## Records provided:
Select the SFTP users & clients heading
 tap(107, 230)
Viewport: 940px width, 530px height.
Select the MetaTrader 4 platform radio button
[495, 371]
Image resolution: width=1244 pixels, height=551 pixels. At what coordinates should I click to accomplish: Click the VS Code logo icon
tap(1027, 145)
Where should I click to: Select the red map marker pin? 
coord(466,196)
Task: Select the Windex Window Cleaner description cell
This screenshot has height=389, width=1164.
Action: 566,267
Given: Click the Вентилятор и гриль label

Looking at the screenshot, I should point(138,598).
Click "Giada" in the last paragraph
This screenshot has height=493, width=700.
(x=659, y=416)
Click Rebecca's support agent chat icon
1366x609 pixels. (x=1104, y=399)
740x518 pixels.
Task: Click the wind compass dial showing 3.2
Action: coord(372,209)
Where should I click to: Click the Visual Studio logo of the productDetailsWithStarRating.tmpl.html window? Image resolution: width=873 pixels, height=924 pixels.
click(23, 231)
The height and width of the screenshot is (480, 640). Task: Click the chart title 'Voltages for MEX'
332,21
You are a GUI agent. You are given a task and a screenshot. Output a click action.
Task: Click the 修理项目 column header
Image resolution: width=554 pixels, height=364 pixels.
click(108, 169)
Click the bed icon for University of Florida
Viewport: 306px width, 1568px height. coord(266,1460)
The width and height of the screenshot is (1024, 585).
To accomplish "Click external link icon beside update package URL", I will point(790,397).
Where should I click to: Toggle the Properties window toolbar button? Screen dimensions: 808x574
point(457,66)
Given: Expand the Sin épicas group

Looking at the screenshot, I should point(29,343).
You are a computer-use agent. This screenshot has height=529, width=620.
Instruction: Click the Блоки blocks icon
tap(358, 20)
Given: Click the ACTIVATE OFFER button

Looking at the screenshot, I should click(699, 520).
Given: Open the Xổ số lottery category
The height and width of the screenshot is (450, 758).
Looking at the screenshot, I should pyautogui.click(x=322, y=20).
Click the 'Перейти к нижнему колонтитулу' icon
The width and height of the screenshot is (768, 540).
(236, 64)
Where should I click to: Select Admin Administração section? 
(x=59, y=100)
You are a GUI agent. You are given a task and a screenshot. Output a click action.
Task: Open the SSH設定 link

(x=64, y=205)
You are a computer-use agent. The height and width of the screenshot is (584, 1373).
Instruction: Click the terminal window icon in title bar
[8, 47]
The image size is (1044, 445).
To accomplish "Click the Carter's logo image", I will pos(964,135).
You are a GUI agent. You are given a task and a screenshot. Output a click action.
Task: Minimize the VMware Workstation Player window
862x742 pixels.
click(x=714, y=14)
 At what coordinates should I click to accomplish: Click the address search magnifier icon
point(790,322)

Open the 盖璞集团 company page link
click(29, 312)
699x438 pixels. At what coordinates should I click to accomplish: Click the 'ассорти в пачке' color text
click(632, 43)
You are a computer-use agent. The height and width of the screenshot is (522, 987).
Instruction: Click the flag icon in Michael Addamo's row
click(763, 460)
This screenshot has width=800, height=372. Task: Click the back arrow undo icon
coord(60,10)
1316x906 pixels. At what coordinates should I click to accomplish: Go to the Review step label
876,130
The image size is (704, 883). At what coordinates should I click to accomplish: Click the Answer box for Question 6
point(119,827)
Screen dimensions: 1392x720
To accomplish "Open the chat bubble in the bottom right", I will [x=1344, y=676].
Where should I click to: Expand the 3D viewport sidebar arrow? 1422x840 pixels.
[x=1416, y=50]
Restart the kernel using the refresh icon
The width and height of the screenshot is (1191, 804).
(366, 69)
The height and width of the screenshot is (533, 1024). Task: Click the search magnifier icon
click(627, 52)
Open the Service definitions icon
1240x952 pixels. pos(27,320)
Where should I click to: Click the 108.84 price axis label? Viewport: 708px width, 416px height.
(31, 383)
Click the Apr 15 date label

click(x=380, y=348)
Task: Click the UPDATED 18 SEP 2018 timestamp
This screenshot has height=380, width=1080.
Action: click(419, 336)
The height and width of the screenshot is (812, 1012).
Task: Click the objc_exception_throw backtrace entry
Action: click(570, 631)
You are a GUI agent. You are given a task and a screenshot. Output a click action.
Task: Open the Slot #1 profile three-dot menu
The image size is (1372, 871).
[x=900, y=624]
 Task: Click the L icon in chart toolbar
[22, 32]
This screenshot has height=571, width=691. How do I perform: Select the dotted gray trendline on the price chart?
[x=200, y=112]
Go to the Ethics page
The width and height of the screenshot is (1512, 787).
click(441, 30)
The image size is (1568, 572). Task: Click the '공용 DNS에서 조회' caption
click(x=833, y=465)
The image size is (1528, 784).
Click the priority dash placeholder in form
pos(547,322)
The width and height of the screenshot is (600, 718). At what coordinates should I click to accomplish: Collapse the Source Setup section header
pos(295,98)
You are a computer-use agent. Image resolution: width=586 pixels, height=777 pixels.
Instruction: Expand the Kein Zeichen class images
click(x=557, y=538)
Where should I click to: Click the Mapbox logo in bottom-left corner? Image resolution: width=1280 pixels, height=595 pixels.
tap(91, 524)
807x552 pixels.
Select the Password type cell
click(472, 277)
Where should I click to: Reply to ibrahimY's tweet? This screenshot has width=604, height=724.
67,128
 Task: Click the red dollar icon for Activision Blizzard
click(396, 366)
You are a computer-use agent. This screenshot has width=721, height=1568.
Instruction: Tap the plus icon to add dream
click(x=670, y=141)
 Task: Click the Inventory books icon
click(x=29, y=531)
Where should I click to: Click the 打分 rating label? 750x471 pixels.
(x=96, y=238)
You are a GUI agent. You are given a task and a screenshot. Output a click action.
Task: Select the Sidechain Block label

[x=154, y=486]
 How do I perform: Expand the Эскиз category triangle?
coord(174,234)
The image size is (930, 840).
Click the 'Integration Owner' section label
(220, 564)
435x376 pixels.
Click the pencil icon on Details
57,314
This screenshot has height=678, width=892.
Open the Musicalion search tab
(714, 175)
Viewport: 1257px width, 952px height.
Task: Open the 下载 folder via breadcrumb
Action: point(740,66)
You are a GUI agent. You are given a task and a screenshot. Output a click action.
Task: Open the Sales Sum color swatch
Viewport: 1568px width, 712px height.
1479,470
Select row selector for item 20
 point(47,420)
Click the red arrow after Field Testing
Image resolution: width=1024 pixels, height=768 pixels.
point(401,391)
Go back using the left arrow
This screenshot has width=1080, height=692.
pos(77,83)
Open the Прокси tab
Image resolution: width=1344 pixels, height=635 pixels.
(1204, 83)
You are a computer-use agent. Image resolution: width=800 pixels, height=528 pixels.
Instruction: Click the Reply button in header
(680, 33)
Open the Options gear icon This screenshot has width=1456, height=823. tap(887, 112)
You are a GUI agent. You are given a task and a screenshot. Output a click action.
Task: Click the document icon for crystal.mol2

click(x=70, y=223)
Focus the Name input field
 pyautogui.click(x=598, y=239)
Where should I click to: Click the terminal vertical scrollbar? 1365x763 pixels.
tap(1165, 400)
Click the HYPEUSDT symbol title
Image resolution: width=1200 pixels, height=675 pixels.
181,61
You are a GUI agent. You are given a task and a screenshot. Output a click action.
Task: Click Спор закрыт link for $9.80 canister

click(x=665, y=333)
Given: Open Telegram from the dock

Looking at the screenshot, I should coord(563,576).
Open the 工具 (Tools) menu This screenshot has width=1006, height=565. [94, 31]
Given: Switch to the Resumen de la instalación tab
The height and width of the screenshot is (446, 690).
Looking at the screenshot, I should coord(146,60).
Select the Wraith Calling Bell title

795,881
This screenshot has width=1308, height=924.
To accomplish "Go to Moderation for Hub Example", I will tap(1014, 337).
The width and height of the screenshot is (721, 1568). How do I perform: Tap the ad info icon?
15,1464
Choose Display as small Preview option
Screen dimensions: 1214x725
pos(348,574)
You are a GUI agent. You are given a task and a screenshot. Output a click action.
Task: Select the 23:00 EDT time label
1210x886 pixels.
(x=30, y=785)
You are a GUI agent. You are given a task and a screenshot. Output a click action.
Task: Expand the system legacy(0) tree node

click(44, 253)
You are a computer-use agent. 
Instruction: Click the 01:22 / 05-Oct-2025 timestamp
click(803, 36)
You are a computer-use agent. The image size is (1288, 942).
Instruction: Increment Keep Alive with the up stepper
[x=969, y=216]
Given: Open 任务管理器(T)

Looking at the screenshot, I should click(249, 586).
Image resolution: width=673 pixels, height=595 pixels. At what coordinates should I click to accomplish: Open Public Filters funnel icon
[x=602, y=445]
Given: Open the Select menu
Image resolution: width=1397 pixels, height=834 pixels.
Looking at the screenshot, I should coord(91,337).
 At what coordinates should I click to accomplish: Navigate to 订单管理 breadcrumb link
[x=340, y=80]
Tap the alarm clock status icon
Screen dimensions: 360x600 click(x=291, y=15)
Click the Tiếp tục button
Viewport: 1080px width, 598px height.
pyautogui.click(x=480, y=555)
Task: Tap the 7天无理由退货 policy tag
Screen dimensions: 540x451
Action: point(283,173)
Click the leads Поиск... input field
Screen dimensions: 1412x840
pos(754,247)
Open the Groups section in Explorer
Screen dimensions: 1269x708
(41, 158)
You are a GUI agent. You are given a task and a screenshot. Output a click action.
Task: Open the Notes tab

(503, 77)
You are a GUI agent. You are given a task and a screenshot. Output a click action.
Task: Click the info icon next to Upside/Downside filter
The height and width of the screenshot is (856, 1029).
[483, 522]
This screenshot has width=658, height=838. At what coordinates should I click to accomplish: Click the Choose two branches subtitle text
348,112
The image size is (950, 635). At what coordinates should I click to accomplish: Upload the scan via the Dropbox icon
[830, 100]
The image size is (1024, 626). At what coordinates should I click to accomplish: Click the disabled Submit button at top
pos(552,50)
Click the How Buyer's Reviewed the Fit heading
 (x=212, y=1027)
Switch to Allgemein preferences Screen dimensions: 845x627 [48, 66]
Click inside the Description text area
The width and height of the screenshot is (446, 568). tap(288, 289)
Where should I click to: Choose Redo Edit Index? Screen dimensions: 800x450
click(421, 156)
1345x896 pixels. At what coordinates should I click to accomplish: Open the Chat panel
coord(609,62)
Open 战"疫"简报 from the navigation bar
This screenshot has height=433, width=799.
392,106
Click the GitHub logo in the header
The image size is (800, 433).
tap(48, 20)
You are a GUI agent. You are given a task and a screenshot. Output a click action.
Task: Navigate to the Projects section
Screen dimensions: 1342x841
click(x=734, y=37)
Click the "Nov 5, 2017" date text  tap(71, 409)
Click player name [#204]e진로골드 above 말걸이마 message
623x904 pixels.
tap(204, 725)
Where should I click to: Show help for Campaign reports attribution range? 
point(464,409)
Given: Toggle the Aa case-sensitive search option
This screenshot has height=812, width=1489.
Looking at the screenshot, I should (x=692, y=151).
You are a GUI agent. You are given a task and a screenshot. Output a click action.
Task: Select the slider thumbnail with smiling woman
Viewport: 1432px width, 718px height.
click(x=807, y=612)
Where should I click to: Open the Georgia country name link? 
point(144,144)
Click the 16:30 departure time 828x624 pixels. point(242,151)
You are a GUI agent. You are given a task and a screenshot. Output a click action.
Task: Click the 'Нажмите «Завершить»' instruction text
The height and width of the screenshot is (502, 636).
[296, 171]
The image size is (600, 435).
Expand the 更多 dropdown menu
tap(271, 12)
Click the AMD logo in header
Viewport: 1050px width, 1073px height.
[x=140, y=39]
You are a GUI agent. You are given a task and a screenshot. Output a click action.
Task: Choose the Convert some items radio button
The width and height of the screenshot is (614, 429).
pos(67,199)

## Required action:
In the listing above, the line with "Screen dimensions: 1342x841" and every line after it must be set down word for word, and no other line.

## Answer space:
Screen dimensions: 1342x841
click(x=734, y=37)
Click the "Nov 5, 2017" date text  tap(71, 409)
Click player name [#204]e진로골드 above 말걸이마 message
623x904 pixels.
tap(204, 725)
Where should I click to: Show help for Campaign reports attribution range? 
point(464,409)
Given: Toggle the Aa case-sensitive search option
This screenshot has height=812, width=1489.
Looking at the screenshot, I should (x=692, y=151).
You are a GUI agent. You are given a task and a screenshot. Output a click action.
Task: Select the slider thumbnail with smiling woman
Viewport: 1432px width, 718px height.
click(x=807, y=612)
Where should I click to: Open the Georgia country name link? 
point(144,144)
Click the 16:30 departure time 828x624 pixels. point(242,151)
You are a GUI agent. You are given a task and a screenshot. Output a click action.
Task: Click the 'Нажмите «Завершить»' instruction text
The height and width of the screenshot is (502, 636).
[296, 171]
The image size is (600, 435).
Expand the 更多 dropdown menu
tap(271, 12)
Click the AMD logo in header
Viewport: 1050px width, 1073px height.
[x=140, y=39]
You are a GUI agent. You are given a task and a screenshot. Output a click action.
Task: Choose the Convert some items radio button
The width and height of the screenshot is (614, 429).
pos(67,199)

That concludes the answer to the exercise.